Years ago I read an article describing why introverts tend to prefer small groups of people over large. While some research asserts that introverts prefer fewer people because they are shy or reserved, this research suggested that—at least for some—introverts prefer fewer people because their interpersonal sensors are over-active. The more people in the room, the more social vibes to process, which means the introvert is headed to sensory overload.
My personal experiences affirm this theory. I love meeting new people and doing new things. But my interpersonal sensors pick up all the social vibes all the time, and this wears me out. That’s why I’d rather have longer, deeper conversation with a few people than shorter, lighter conversation with more people. Preferences aside, small talk is not only necessary, but it also serves a greater purpose.

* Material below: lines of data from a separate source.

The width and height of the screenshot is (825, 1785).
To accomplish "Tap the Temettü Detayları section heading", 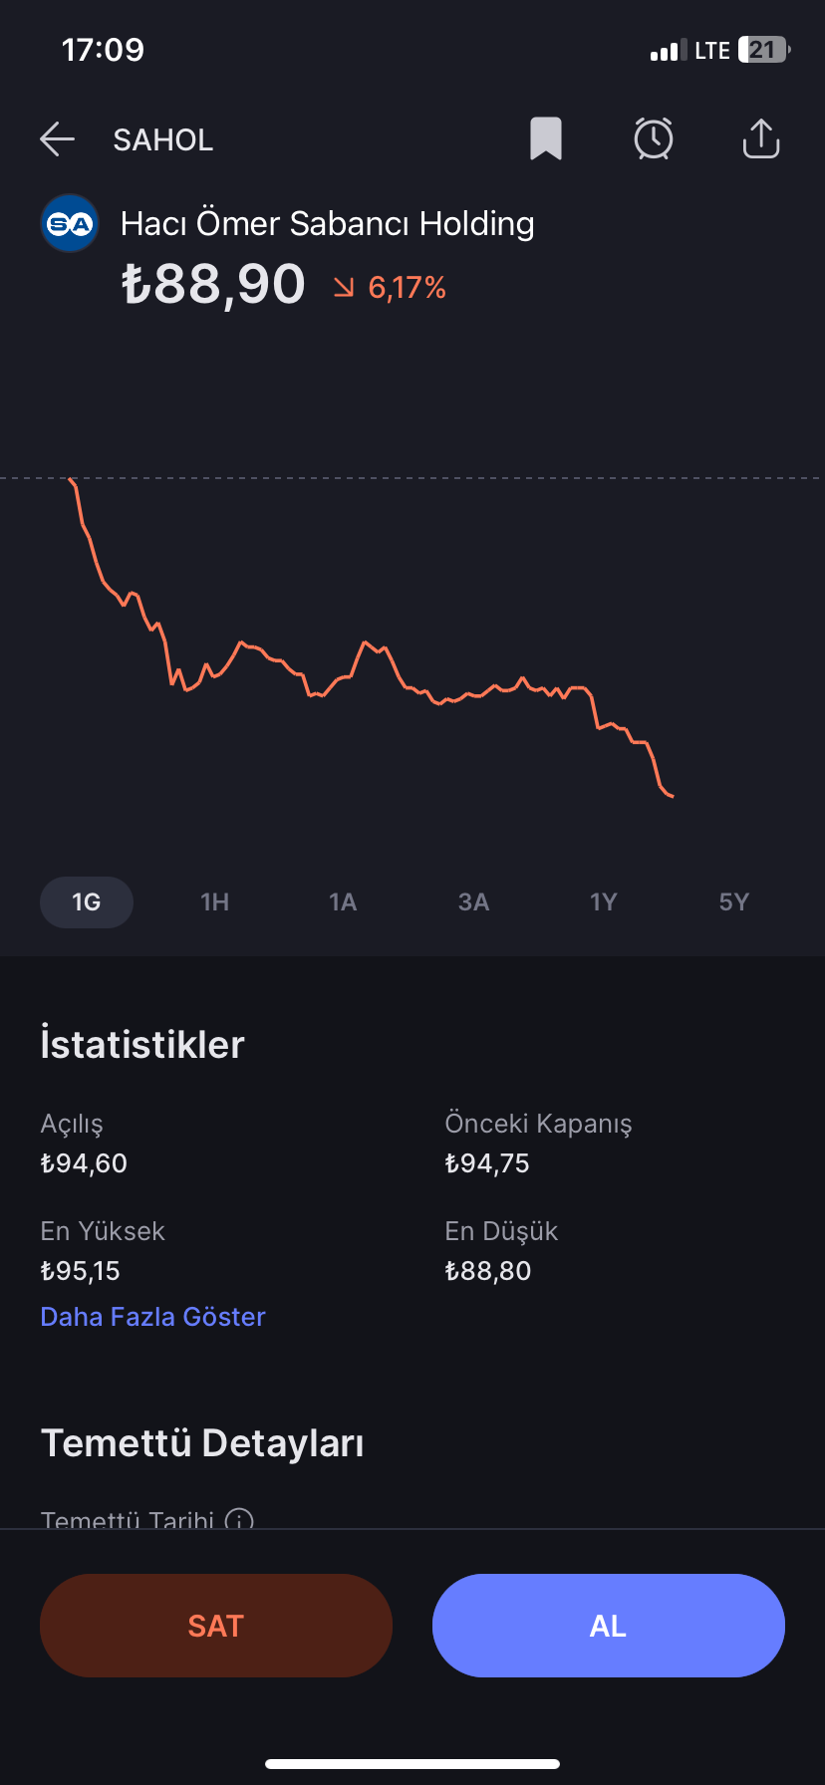I will point(202,1443).
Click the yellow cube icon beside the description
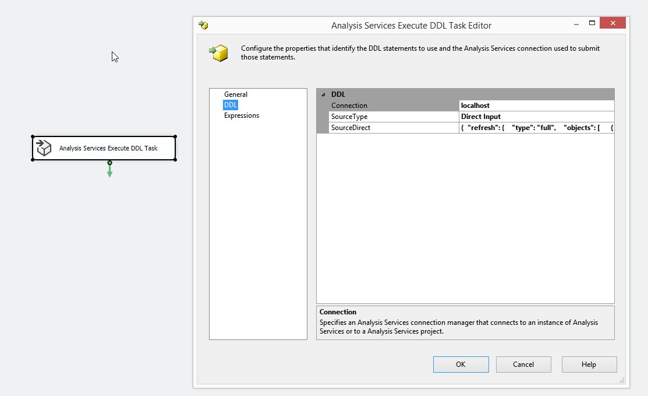This screenshot has width=648, height=396. [219, 53]
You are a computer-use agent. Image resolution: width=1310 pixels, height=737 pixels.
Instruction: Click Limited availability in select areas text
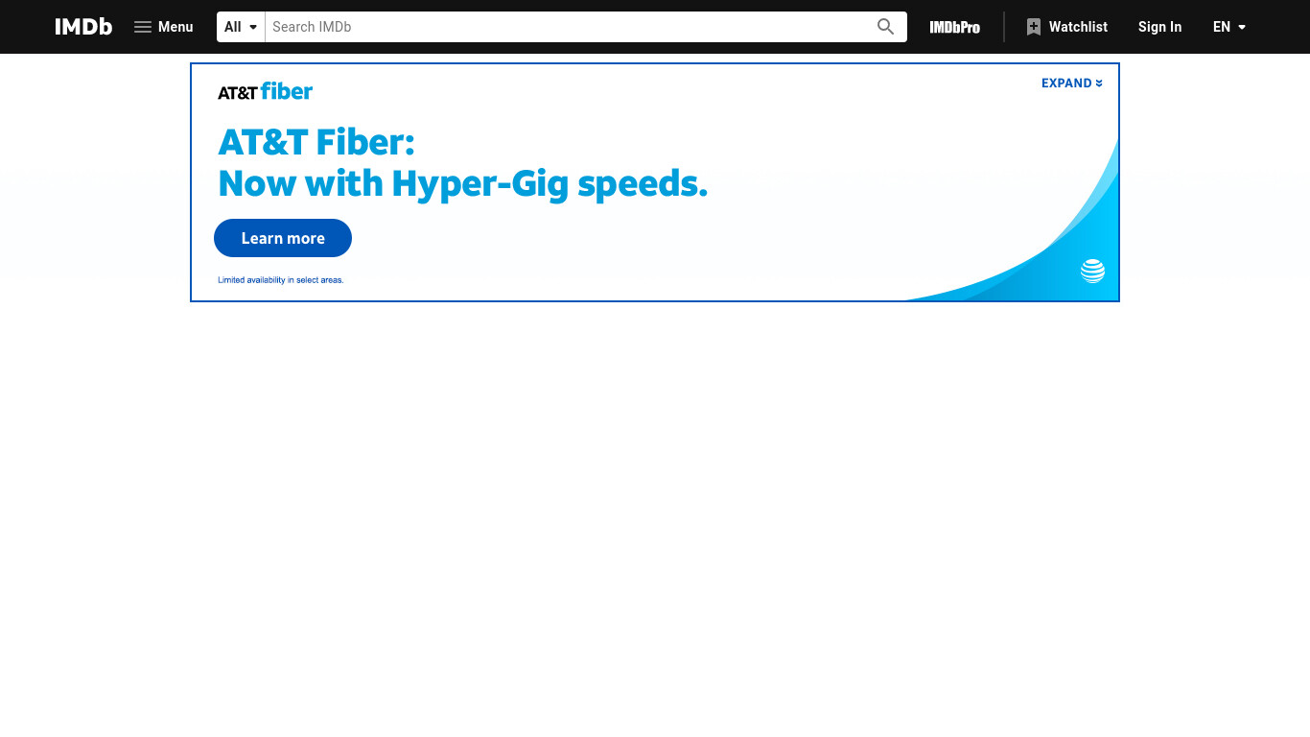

Last week I attended a large community event with my husband. He introduced me to colleague after colleague (as well as significant others) as we worked our way through the crowd and to our table. Social protocol for such events calls for the exchange of social pleasantries—a few moments of greeting and sharing general life details, usually related to safe topics of work, family, community interests, and the weather. It didn’t take long before that familiar discontent began to grow in me: small talk feels flimsy to me when there are too many names, too many faces, too many emotional vibes, too many nonverbal cues, too many details to process. I was in sensory overload.
Despite the way my brain hurt, however, frustration was not eating at me as it has in the past. (The “Small Talk” episode and the ensuing discussions with listeners have stuck with me, doing a good work.) In those 40 minutes, I learned I wasn’t the only one in the room who:
- feared mispronouncing names
- felt too young and/or too female for the crowd
- worried about the assigned seating
- had a major sweet tooth
- struggled with imposter syndrome
What was the value of 40 minutes of socializing last week? All that small talk reminded me that I’m not alone.
And that’s a lovely reason to communicate with others, isn’t it?